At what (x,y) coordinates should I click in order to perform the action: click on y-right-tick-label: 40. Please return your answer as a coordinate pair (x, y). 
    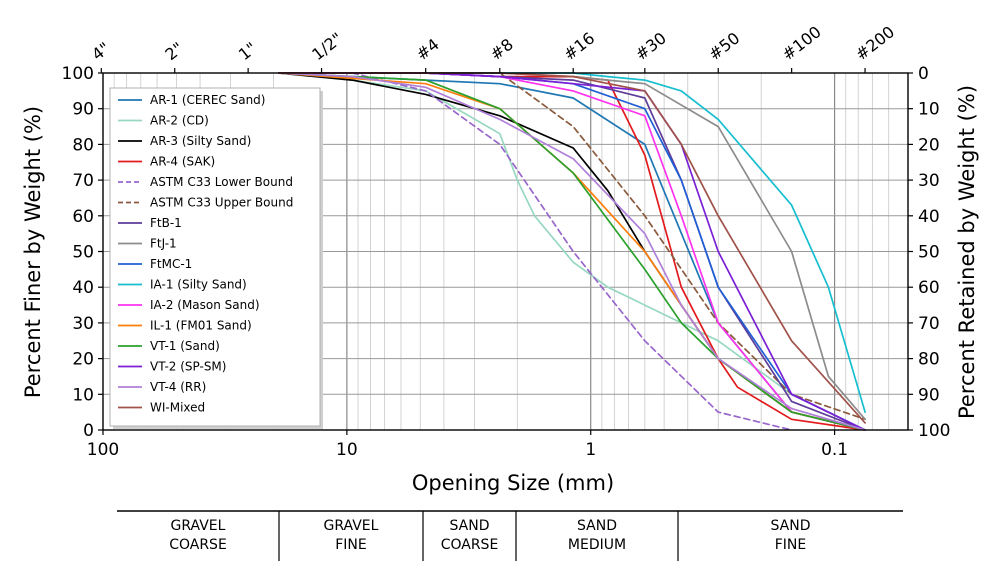
    Looking at the image, I should click on (929, 217).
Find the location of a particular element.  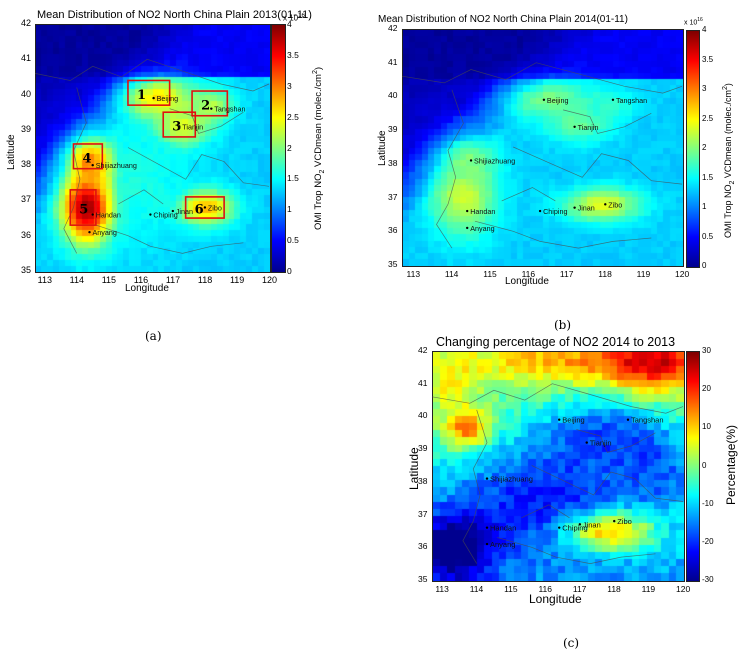

colorbar-tick-label: 0 is located at coordinates (704, 266).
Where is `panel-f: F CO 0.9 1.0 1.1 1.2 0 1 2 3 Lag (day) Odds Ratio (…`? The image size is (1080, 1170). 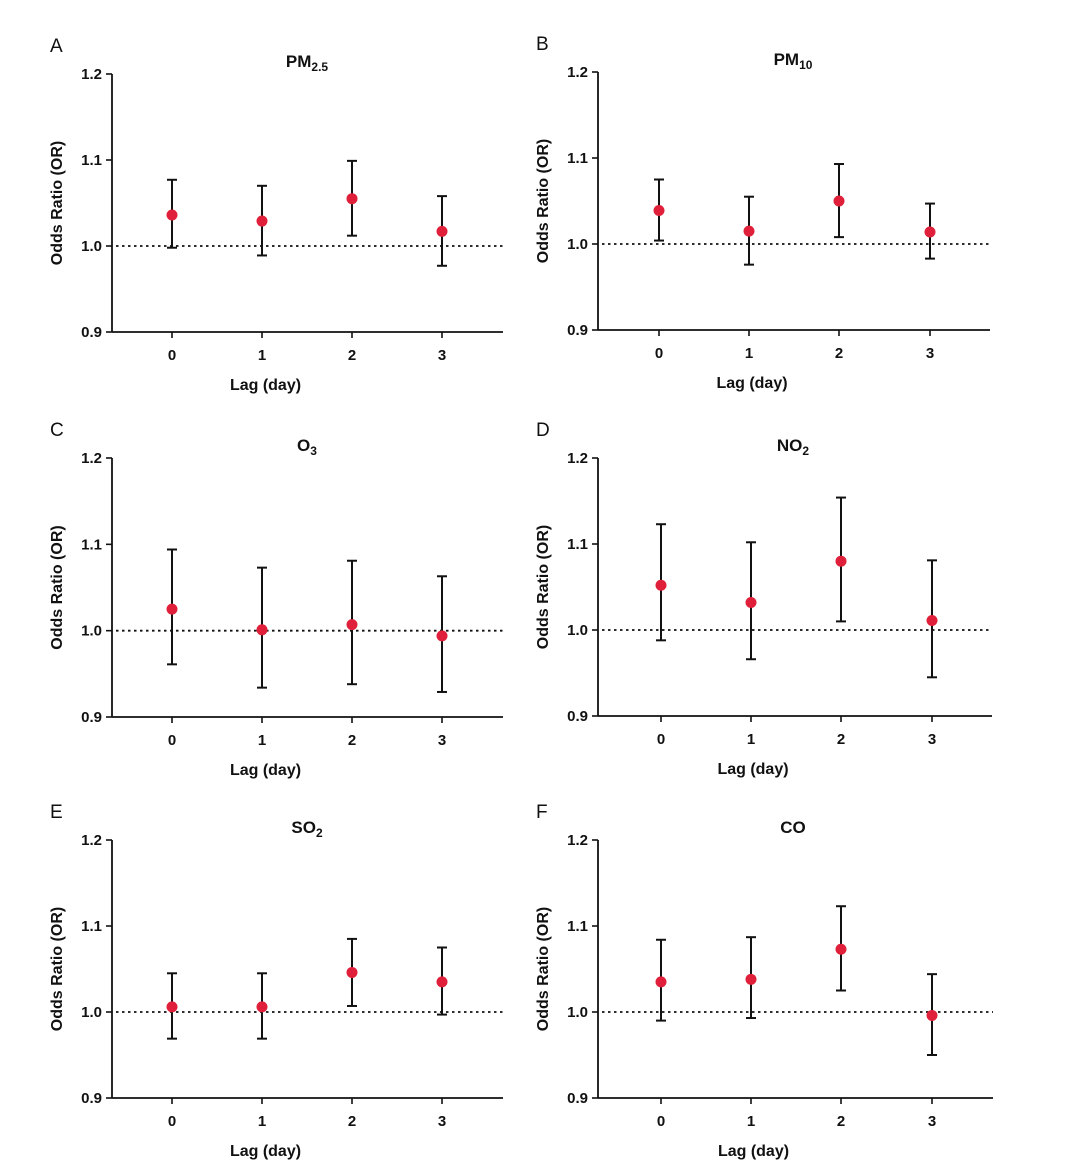 panel-f: F CO 0.9 1.0 1.1 1.2 0 1 2 3 Lag (day) Odds Ratio (… is located at coordinates (764, 981).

→ **GOAL OF THE EXERCISE**
Rewrite the entries from the very beginning through the line containing "Looking at the", substituting "point" for "coordinate pair" and leaving everything else unchanged. Leave out the pictures.

→ **YOUR RESPONSE**
At what (x,y) coordinates should I click in order to perform the action: click on y-right-tick-label: 40. Please return your answer as a point (x, y). 
    Looking at the image, I should click on (929, 217).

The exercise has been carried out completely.